Rather than a new age of democratic capitalism imagined by Reagan-era conservatives, we increasingly live in a world dominated by large companies. The overall revenues of Fortune 500 companies have risen from 58 percent of nominal GDP in 1994 to 73 percent in 2013. At the same time, small-business startups have declined as a portion of all business growth, from 50 percent in the early ’80s to 35 percent in 2010. Indeed, a 2014 Brookings report (PDF) revealed that small business “dynamism,” measured by the growth of new firms compared with the closing of older ones, has declined significantly over the past decade, with more firms closing than starting for the first time in a quarter-century. Only 35 percent of small-business owners, according to a recent survey by the National Small Business Association, express optimism about the economy.
This decline in entrepreneurial activity marks a historic turnaround. Start-up rates have fallen for young people in particular, dropping to the lowest levels in a quarter-century. At the same time the welfare state has expanded dramatically to the point that nearly half of all Americans now get payments from the federal government, notably through Medicare and Social Security. At the same time, the lack of grassroots economic activity may contribute to labor participation rates, now the lowest in almost four decades.

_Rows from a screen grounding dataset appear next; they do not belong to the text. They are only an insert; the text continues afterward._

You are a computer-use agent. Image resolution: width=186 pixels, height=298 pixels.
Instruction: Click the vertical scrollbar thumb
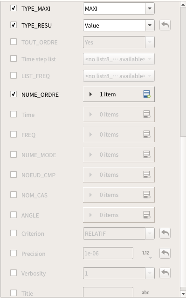(x=183, y=72)
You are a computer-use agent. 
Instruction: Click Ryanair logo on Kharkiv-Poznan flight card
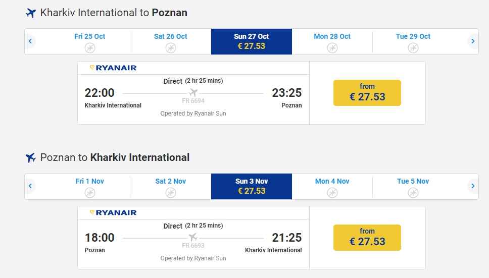[x=113, y=68]
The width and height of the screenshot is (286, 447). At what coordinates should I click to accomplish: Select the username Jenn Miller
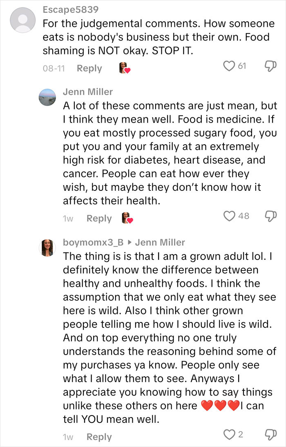pos(87,92)
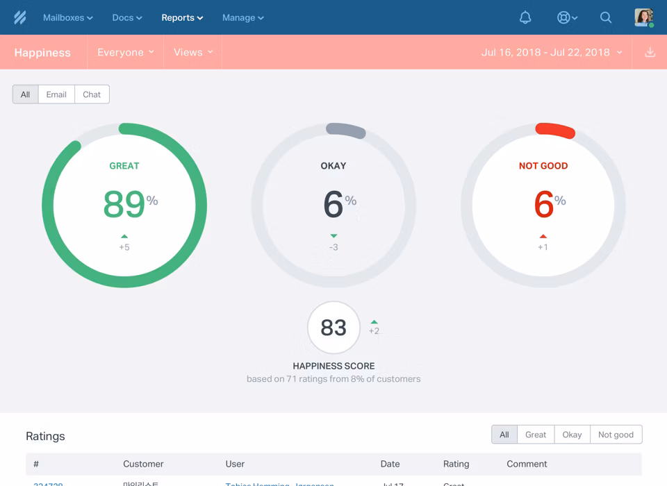Screen dimensions: 667x486
Task: Switch channel filter to Email
Action: tap(56, 94)
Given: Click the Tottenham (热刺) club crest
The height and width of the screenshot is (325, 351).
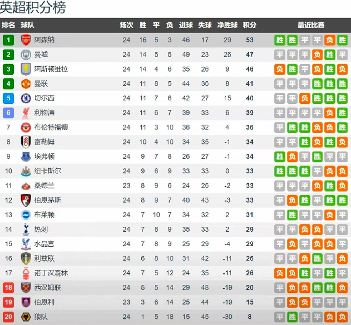Looking at the screenshot, I should coord(26,229).
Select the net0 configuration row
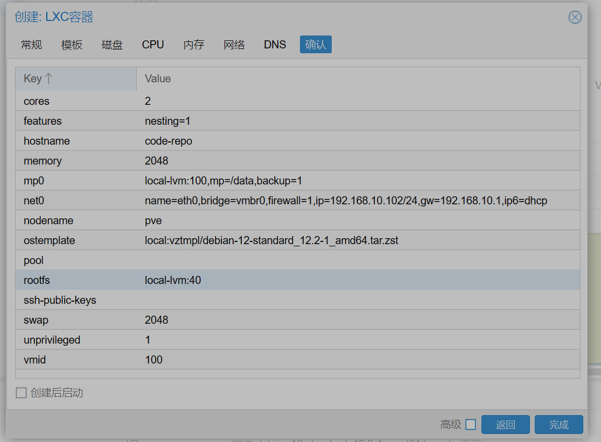The image size is (601, 442). pos(297,200)
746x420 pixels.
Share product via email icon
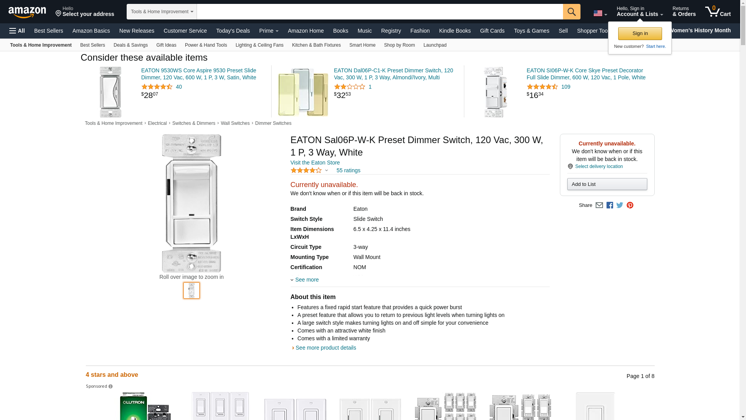point(599,205)
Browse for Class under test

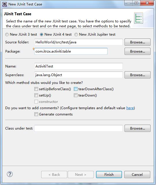(138, 128)
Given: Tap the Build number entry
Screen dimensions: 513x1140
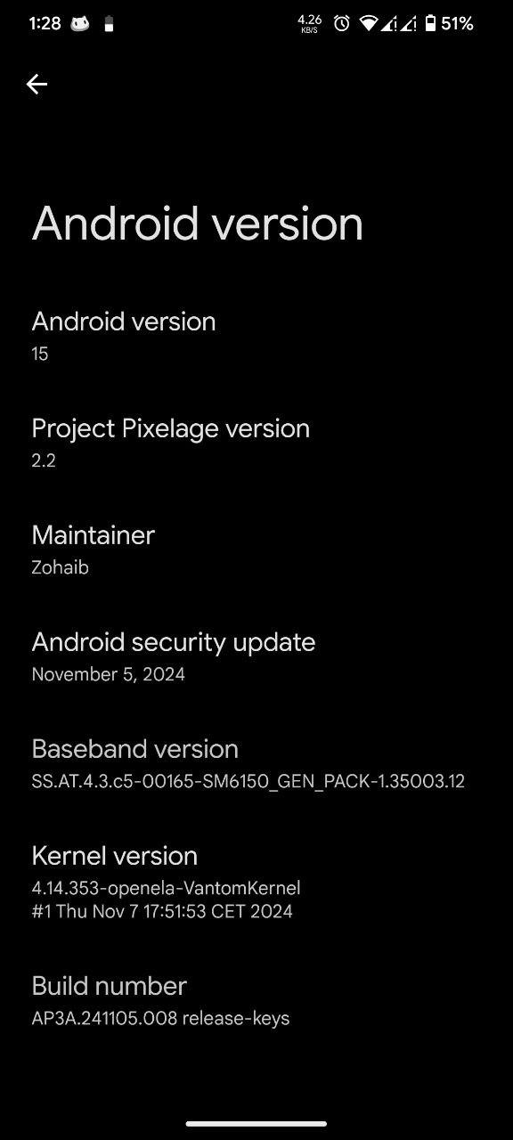Looking at the screenshot, I should (257, 1001).
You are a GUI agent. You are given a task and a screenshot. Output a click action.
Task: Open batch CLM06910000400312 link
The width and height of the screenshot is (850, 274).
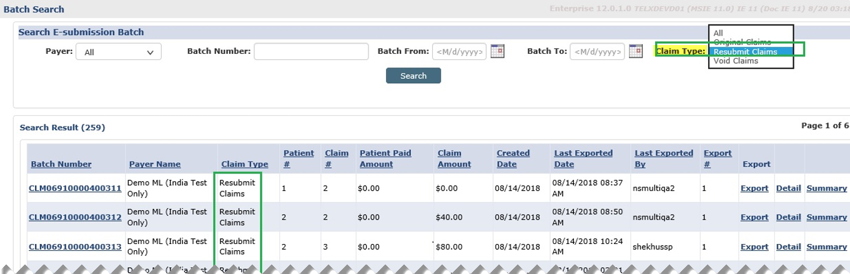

The Obama administration’s progressive-sounding rhetoric may offend some of the thinner-skinned members of the oligarchy, but his economic policies—the bank bailouts, super-low interest rates, and growing federal power—have also improved the balance sheets of the corporate hegemons and the super-rich. In contrast, these policies do little, or less than little, for the yeoman class. Money today is made far more easily today by playing games with the market than making or selling on Main Street.